Overview

Effect of Veramyst and Olopatadine 0.2% Opthalmic Solution on Allergy Symptoms

Status:
Completed

Trial end date:
2011-08-01

Target enrollment:
0

Participant gender:
All

Summary

People who have hayfever or allergic rhinitis often complain about eye symptoms associated with their nasal symptoms. How people with hayfever develop eye symptoms is not clear. The purpose of this study is to better understand the generation of eye symptoms in patients with allergic rhinitis. We have previously shown that placing the substance that subjects are allergic to in their nose causes both nose and eye symptoms. This can be explain by a parasympathetic neurogenic reflex from the nose to the eye. Such a reflex would readily explain the tearing and watery eye symptoms, but does not explain the itch. In this study, we are going to address one possible explanation for the itch; does an axonal neurogenic reflex stimulate mast cells in the eye to release histamine, which then causes the itch? We will do this by placing an antihistamine drop in the eye and challenge the nose with allergen. We will also attempt to demonstrate that mast activation isn't effected by blocking the initiating of the reflex with a nasal steroid, as done in our previous study, and showing that the addition of an antihistamine does not add to the reduction of symptoms.

Phase:

Phase 4

Accepts Healthy Volunteers?

Accepts Healthy Volunteers

Details

Lead Sponsor:

University of Chicago

Collaborator:

GlaxoSmithKline

Treatments:

Fluticasone
Olopatadine Hydrochloride
Ophthalmic Solutions
Pharmaceutical Solutions
Tetrahydrozoline
Xhance

Criteria

Inclusion Criteria:

1. Males and females between 18 and 45 years of age.
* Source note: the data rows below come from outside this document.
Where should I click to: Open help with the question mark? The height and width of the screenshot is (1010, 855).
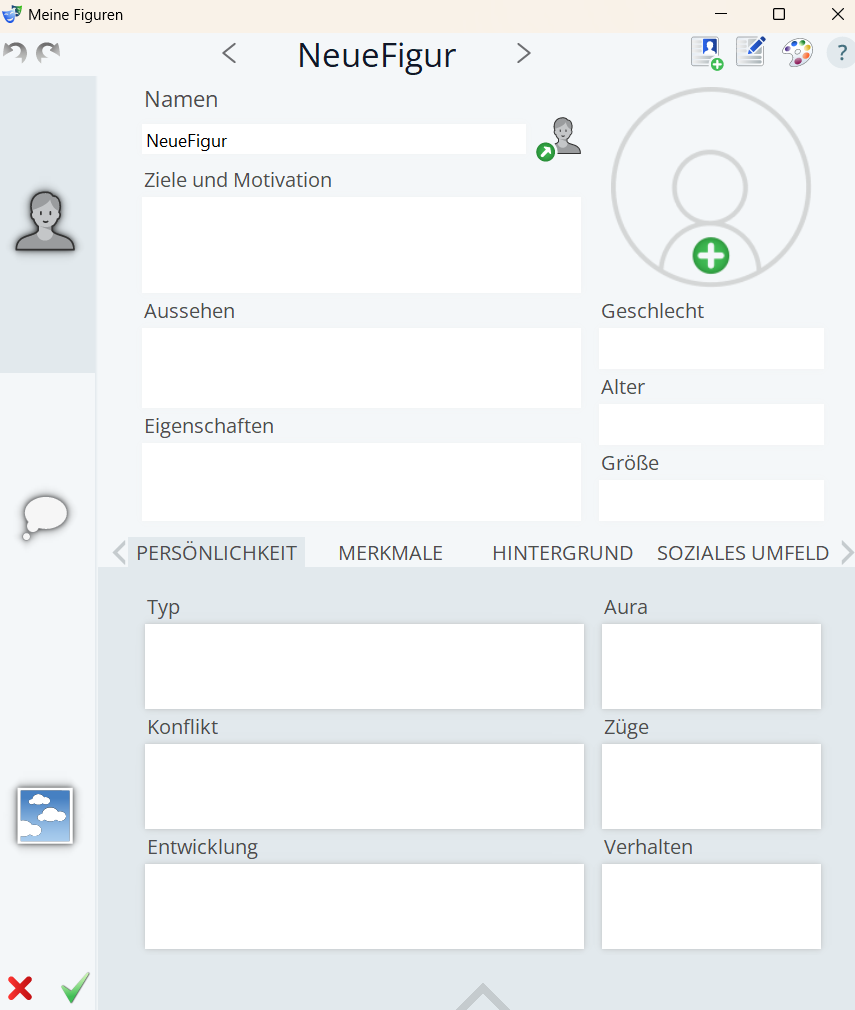(x=841, y=53)
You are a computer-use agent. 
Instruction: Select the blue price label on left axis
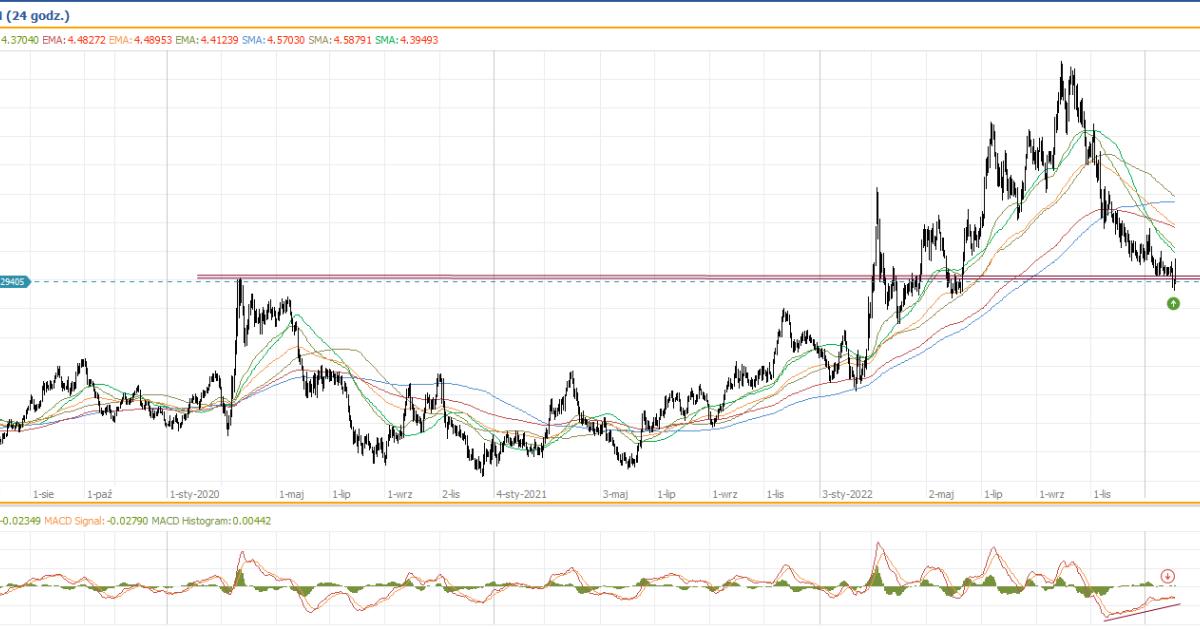click(x=15, y=282)
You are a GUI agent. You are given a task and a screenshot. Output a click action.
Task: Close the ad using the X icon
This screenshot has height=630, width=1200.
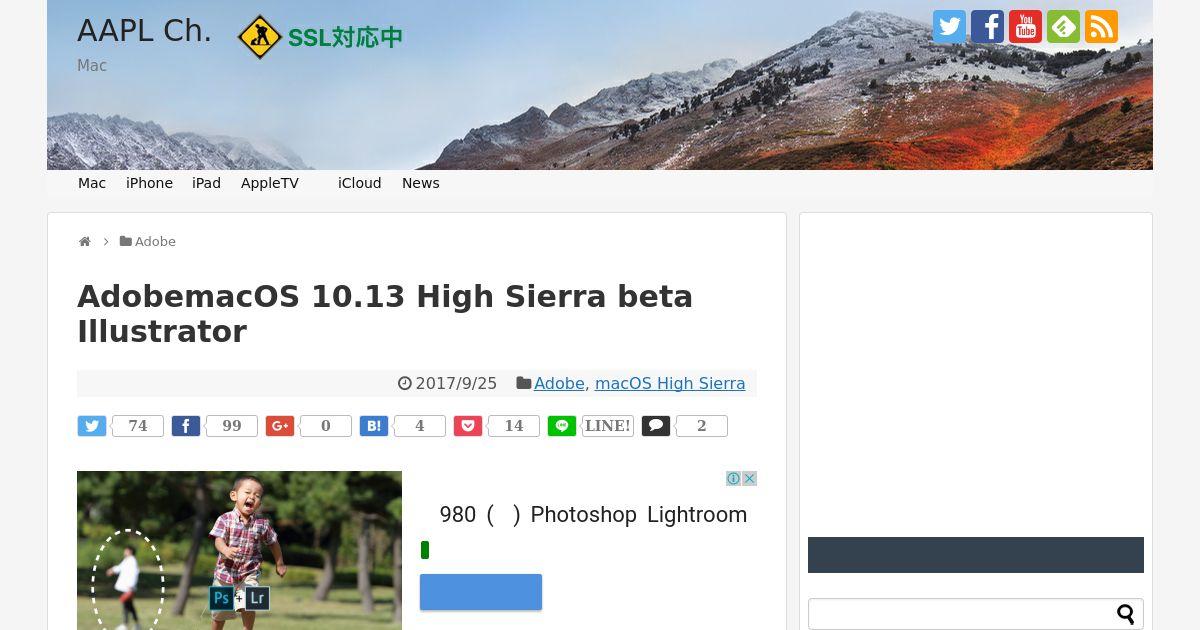click(x=749, y=479)
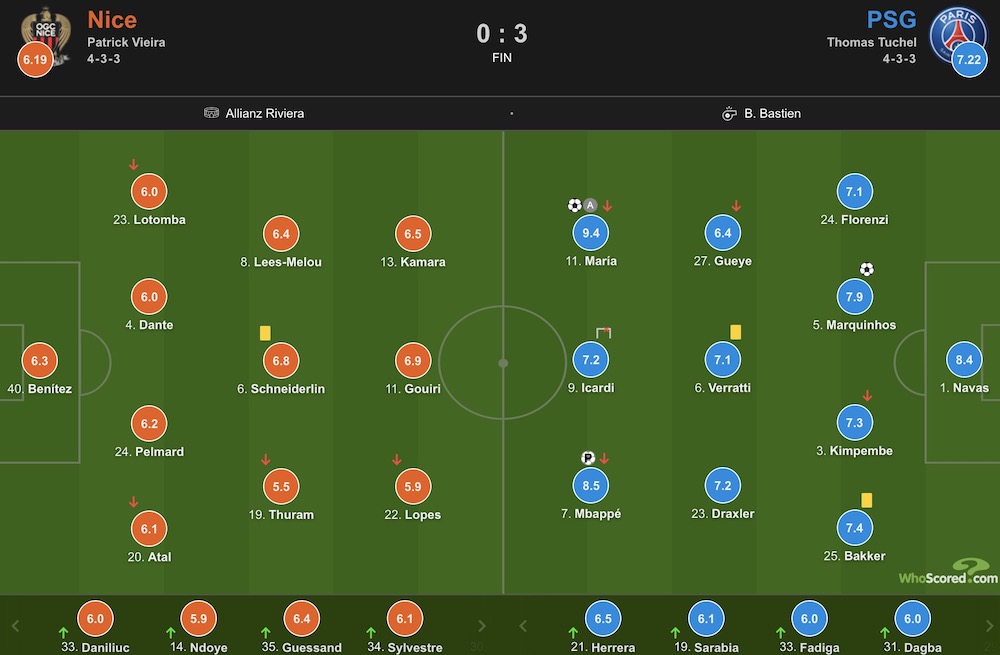Click PSG's 7.22 team rating badge
The width and height of the screenshot is (1000, 655).
coord(969,59)
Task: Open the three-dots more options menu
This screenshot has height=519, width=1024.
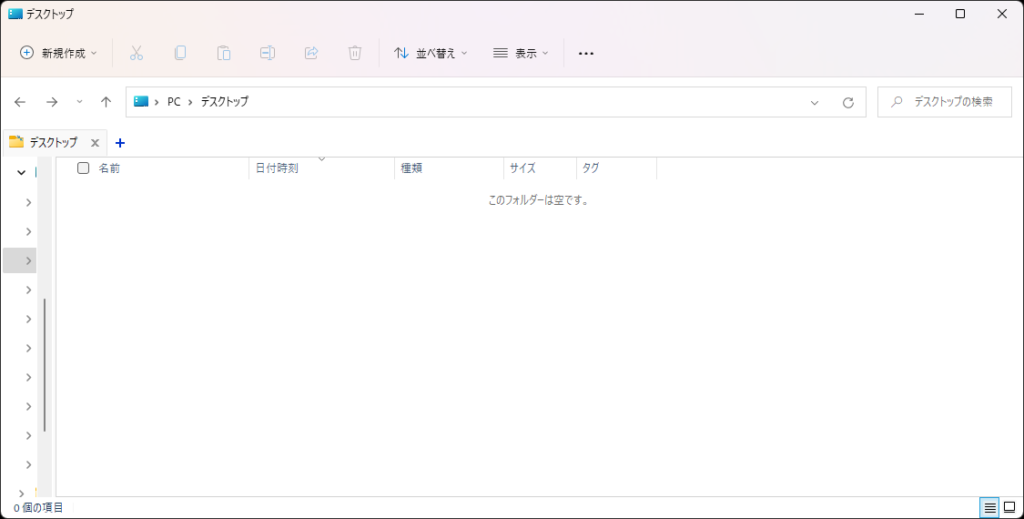Action: (586, 53)
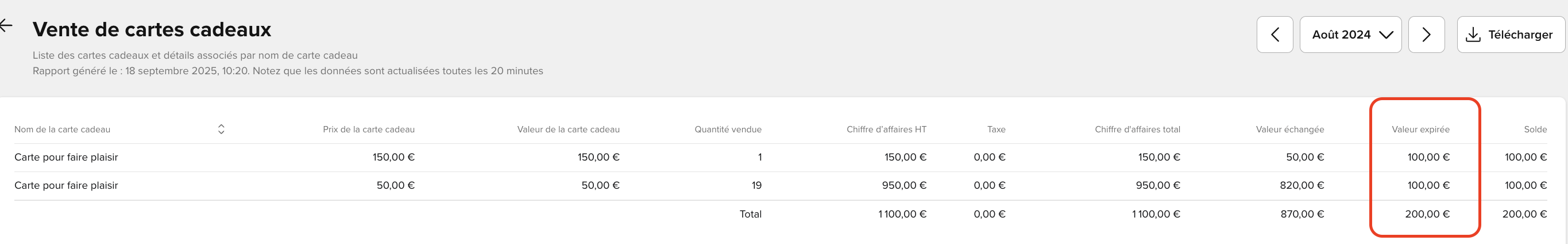Select the 'Quantité vendue' column header
Image resolution: width=1568 pixels, height=244 pixels.
pos(728,129)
2. History of grass and/or ragweed allergic rhinitis.

3. Positive skin test to grass and/or ragweed antigen.

4. Positive response to screening nasal challenge.

Exclusion Criteria:

1. Physical signs or symptoms suggestive of renal, hepatic or cardiovascular disease.

2. Pregnant or lactating women.

3. Upper respiratory infection within 14 days of study start.

4. forced expiratory volume at one second (FEV1) <80% of predicted at screening for
subjects with history of mild asthma.